I promised my first lover I’d never write about her, meaning in my books. And I promised another that no matter what, I’d always leave the door open.
So while neither of them is outwardly present, my novels originate in heartbreak. There, I’ve said it. And also in hope.
Yes, I promised her I would never write about her, even though I’m pretty sure she’s never read anything I’ve written in the past 54 years.
It’s not that she didn’t cast a shadow over the story, but rather that her spot on the stage is abstracted into a more universal figure, perhaps even an archetype. Details from later lovers have also been woven in to the point a composite female emerges.
How could I deny the passionate devotion or yearning? Like so much else of the hippie outbreak, it could be embarrassing today.

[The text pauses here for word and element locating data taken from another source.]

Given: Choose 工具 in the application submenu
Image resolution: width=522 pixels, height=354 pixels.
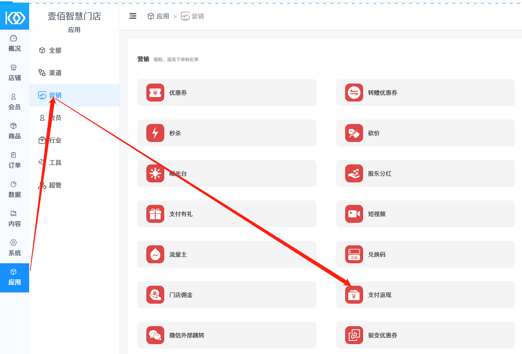Looking at the screenshot, I should click(55, 163).
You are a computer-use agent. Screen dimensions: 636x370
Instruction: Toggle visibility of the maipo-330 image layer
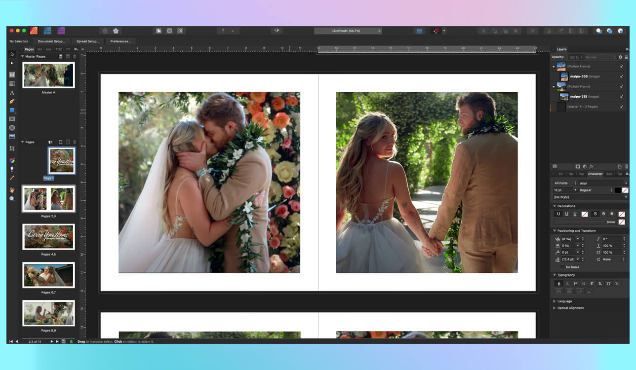tap(622, 76)
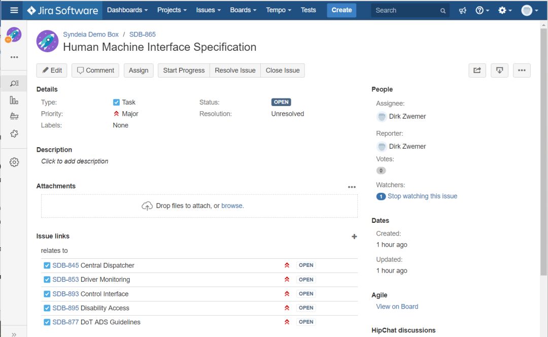
Task: Open the Tests menu item
Action: (x=308, y=10)
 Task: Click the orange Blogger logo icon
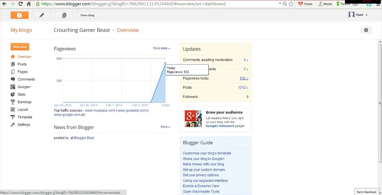pyautogui.click(x=19, y=15)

I did ceremonially burn the letters I had kept until moving to Dover. It was a long fire.
~*~
It’s unlikely that my life would have gone in the direction it did if she hadn’t appeared in my life.
The hippie side, definitely.
And my yoga, while she veered off with the Sufis.
I didn’t realize just how rich they were or how much of my ancestral farmland they were buying up. Her parents were still quite supportive of me, anyway.
I still needed someone to fill her place in my novel Daffodil Uprising.
~*~
Much of what followed turns up in Pit-a-Pat High Jinks, including my first Summer of Love.
I’m curious to hear their side of the story. Most likely, I was pretty pathetic. I certainly was naïve and not the most savvy romantic. Like what did I really have to offer anyone? In my revisions, I was able to include details from twenty-some years later, my second Summer of Love, but Peace and Love had more grittier aspects than the dippy love songs present. Let’s turn to the blues.
For me, at least, the experiences turned out to be very confusing.
At one stage in the later drafts, as I tried to come to grips with the conflicting accounts of one character’s past she had revealed to me (the real-life person, not the abstracted figure in the story), I actually broke down weeping as I sensed she had been a victim of sexual abuse from at least several directions. No wonder her accounts to me hadn’t added up.
We did reconnect online, but I didn’t dare broach the possibility. Was she even aware of them or was she still in denial. There was no way to ask, though. Besides, she barely recalled me, though she had been a big thing for me.
~*~
The love life definitely came into play with Nearly Canaan, though the abstraction underwent greater transposition. Ages and genders changed, for one thing. Tracking real life, the relationship turned into marriage now mirrored in the marriages around the central couple.
I was really dashed when one literary agent said she didn’t like the character based on my now ex-wife, someone I still saw on a pedestal. Back to the drawing board, along with some therapy sessions for a clearer understanding. My remarriage helped me recast much of this, too.
If only I could have kept this within the bounds of a Romance genre, I might have had a bestseller. Right?